Improvements in CLIR Systems
– CLIR systems have improved significantly and are nearly as effective as monolingual systems.
– CLIR technology benefits users with poor to moderate competence in the target language.
– CLIR services include technologies like morphological analysis, decompounding, and translation mechanisms.
– CLIR systems face challenges with coverage due to variation in human language.
– CLIR is particularly useful when users know the target language only to some extent.
Related Information Access Tasks
– Other information access tasks like media monitoring, information filtering, sentiment analysis, and information extraction require sophisticated models.
– These tasks typically involve more processing and analysis of the information items of interest.
– The processing for these tasks needs to be aware of the specifics of the target languages.
– CLIR technology can be applied to these tasks to improve their effectiveness.
– CLIR systems can handle inflection, compound terms, and translation of queries.
Workshops and Conferences Related to CLIR
– The first workshop on CLIR was held in Zürich during the SIGIR-96 conference.
– Workshops on CLIR have been held yearly since 2000 at the Cross Language Evaluation Forum (CLEF) meetings.
– The Text Retrieval Conference (TREC) serves as a point of reference for the CLIR subfield.
– Early CLIR experiments were conducted at TREC-6 in 1997.
– Researchers discuss their findings regarding different CLIR systems and methods at TREC.

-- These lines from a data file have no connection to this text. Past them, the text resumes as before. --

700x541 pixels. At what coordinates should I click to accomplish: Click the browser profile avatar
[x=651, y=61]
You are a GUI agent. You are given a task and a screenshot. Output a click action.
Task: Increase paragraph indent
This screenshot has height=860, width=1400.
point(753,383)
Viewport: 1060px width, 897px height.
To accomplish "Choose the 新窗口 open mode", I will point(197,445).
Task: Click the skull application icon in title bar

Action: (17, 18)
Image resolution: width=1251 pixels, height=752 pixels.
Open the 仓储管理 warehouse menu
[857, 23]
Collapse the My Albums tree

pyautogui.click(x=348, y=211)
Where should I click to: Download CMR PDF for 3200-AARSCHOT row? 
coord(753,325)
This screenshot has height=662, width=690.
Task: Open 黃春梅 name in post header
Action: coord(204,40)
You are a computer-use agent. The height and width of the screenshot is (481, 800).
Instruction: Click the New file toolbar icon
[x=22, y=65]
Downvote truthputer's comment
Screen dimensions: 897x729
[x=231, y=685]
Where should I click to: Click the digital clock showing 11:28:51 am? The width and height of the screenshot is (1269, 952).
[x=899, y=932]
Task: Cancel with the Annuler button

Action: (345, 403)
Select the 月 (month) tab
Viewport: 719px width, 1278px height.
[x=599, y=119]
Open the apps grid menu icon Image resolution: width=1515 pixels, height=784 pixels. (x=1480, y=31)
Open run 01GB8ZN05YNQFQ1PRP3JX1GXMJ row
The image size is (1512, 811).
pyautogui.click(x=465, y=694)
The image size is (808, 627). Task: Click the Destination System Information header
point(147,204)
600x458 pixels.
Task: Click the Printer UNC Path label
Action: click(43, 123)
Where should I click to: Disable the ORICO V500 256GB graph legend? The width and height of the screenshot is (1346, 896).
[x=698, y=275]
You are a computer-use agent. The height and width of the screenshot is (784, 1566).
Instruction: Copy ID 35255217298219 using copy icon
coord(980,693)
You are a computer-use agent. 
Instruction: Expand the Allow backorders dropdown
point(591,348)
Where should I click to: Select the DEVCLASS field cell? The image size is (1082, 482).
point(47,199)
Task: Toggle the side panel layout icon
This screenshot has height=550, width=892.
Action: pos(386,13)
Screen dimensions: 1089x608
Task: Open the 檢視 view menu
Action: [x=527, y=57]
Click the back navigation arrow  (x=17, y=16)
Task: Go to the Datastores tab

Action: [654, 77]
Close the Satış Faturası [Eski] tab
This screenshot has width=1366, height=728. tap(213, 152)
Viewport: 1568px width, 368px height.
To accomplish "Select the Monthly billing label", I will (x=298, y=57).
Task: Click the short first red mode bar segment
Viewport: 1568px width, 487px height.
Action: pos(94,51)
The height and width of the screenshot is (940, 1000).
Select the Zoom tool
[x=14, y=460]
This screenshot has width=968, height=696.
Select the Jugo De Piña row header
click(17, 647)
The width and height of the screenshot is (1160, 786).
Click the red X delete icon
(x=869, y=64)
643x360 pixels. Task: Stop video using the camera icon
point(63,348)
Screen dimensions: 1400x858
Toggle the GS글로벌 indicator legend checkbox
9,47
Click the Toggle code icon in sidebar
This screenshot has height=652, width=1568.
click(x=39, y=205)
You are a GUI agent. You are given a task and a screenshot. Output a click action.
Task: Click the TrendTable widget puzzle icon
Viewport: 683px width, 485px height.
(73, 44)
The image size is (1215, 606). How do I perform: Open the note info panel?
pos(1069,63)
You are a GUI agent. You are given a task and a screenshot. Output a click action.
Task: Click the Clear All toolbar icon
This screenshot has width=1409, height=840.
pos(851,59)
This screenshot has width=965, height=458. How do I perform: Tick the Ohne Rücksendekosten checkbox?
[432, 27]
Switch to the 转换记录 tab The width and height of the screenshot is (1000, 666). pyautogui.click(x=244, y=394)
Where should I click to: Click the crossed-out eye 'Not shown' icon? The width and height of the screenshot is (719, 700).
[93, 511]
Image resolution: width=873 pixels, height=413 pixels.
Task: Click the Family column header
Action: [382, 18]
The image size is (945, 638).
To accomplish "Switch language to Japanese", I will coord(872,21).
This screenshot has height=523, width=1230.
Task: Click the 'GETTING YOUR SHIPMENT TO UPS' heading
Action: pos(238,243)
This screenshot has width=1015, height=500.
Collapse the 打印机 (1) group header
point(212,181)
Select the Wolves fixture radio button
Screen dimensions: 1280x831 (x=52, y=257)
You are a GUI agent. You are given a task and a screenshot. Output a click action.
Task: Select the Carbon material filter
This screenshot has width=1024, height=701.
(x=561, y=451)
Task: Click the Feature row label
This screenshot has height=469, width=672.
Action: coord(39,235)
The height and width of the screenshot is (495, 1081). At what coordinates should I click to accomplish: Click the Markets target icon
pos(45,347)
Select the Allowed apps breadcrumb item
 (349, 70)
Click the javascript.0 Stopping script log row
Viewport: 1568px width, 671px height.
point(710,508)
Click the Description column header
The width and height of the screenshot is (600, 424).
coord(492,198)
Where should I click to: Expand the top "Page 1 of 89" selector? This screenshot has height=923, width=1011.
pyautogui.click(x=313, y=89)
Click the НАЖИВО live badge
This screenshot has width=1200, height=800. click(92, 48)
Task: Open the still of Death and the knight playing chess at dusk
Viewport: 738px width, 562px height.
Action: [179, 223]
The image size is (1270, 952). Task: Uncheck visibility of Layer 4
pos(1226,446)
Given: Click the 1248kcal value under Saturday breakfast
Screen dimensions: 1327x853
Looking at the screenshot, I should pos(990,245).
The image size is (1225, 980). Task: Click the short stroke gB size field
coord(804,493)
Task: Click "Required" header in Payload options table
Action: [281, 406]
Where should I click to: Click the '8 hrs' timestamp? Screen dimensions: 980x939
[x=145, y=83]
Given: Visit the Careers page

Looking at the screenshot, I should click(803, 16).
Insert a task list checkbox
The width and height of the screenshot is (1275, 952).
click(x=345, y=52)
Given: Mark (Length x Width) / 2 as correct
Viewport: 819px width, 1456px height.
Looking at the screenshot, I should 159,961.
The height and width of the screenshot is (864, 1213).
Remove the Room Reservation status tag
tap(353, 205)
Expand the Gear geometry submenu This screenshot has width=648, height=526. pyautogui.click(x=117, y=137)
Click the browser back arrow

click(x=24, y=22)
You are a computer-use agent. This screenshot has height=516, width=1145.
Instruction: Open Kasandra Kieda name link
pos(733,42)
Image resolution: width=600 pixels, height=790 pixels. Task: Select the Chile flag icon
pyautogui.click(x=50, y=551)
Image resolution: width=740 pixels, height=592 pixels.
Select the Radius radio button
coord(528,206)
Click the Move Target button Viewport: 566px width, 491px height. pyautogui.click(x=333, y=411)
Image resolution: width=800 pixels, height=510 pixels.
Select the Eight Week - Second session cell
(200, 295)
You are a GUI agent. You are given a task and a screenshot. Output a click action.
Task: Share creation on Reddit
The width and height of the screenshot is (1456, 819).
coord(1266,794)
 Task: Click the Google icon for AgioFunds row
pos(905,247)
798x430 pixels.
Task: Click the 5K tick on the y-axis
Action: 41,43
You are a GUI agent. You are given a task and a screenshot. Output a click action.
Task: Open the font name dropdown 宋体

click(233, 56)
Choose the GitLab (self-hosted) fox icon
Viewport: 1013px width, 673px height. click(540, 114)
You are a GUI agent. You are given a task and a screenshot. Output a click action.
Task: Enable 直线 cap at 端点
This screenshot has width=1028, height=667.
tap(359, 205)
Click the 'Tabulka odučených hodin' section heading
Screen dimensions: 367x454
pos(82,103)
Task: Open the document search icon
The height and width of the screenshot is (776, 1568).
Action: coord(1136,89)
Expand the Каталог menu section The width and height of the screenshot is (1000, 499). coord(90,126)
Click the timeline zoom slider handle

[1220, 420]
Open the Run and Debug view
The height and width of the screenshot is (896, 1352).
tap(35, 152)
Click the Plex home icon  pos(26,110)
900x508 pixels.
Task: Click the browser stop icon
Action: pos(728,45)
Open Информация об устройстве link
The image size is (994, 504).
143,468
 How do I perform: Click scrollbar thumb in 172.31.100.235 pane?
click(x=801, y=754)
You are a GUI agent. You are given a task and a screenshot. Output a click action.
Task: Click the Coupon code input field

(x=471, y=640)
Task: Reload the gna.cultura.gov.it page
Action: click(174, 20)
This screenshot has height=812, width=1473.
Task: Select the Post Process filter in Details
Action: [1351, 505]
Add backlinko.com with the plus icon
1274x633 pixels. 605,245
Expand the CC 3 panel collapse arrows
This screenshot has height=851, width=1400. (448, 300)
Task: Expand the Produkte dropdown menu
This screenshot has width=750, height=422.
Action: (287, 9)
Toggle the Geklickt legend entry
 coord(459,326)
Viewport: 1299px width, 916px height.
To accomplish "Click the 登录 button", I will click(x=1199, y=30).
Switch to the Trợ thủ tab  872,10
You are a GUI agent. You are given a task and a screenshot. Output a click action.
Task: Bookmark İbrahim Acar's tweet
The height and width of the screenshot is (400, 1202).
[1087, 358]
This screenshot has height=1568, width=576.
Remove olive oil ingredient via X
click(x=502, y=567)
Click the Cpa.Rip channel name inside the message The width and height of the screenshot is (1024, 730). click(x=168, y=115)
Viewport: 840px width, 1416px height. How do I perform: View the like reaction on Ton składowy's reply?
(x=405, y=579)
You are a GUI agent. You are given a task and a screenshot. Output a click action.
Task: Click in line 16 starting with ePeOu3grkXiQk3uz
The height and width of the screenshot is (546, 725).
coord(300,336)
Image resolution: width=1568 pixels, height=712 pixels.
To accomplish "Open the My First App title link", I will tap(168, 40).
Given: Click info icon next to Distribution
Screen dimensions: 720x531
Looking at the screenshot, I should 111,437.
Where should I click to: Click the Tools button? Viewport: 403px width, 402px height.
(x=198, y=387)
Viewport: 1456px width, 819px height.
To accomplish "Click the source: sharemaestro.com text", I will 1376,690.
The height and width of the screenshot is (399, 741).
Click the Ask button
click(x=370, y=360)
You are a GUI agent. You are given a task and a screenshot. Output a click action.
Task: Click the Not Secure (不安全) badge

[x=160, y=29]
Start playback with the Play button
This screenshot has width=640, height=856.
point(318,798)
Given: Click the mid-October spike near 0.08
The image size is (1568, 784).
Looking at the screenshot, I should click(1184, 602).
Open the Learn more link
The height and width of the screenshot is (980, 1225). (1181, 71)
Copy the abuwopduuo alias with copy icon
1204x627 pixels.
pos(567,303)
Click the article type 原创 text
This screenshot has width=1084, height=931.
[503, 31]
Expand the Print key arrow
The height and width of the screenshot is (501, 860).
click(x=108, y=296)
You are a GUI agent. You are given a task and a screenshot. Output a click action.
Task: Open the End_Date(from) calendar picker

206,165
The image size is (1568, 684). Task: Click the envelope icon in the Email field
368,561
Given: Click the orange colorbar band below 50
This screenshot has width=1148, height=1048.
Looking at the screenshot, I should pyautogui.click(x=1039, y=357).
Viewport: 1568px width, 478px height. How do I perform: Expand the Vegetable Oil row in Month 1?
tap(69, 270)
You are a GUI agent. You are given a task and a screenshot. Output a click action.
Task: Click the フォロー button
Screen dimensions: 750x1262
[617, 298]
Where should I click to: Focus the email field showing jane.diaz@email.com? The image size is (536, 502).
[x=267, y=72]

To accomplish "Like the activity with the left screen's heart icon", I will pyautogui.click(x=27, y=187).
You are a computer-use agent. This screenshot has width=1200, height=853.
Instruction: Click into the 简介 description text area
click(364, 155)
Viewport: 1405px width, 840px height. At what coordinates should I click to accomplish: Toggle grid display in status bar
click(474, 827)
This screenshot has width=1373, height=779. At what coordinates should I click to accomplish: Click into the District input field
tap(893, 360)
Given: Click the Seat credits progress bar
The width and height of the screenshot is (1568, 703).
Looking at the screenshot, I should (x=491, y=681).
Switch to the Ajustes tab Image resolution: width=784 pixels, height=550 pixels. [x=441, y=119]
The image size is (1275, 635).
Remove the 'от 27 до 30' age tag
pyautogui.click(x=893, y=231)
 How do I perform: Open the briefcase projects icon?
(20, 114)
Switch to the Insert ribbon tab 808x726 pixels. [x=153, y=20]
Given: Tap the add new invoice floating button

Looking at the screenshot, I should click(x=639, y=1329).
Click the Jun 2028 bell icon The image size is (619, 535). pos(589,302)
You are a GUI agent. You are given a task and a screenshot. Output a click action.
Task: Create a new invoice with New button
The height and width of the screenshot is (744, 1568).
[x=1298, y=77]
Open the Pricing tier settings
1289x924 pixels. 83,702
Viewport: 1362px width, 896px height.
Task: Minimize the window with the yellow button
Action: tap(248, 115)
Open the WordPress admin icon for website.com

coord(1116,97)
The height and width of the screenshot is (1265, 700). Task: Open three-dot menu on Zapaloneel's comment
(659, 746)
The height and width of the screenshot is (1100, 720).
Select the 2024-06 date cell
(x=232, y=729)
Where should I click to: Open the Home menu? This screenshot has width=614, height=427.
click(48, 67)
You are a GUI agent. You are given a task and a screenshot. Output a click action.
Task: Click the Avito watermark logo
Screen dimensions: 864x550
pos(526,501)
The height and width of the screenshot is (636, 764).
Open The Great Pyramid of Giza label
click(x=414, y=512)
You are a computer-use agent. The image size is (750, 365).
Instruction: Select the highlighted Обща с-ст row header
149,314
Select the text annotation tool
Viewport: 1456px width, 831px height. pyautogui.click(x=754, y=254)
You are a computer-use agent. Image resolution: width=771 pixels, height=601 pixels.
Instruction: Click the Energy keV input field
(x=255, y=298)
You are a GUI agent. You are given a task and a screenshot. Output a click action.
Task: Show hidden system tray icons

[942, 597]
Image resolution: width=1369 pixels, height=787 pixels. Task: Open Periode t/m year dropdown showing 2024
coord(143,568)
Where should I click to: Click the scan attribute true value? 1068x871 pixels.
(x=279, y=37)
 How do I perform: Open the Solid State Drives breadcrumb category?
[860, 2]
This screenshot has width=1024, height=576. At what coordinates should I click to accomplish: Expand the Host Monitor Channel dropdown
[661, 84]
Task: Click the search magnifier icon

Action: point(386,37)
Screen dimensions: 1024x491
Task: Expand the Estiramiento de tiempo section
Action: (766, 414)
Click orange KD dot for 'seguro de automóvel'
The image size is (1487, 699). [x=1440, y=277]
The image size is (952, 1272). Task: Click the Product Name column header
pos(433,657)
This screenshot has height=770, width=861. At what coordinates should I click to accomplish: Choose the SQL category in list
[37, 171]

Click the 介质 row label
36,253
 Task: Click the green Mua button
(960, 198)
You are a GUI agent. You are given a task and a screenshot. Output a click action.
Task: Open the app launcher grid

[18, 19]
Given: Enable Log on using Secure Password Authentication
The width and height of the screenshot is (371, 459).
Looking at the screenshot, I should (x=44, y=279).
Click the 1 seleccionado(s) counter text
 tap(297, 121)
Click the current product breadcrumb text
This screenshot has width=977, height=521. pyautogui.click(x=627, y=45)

Additional Resources and References
– EXCLAIM (EXtensible Cross-Linguistic Automatic Information Machine) is a related technology.
– CLEF (Conference and Labs of the Evaluation Forum) is a forum for evaluating CLIR systems.
– References include articles on matching meaning for CLIR, introduction to CLIR approaches, and multilingual information access.
– The proceedings of the first CLIR workshop can be found in the book ‘Cross-Language Information Retrieval.’
– External links include a resource page and a search engine for CLIR.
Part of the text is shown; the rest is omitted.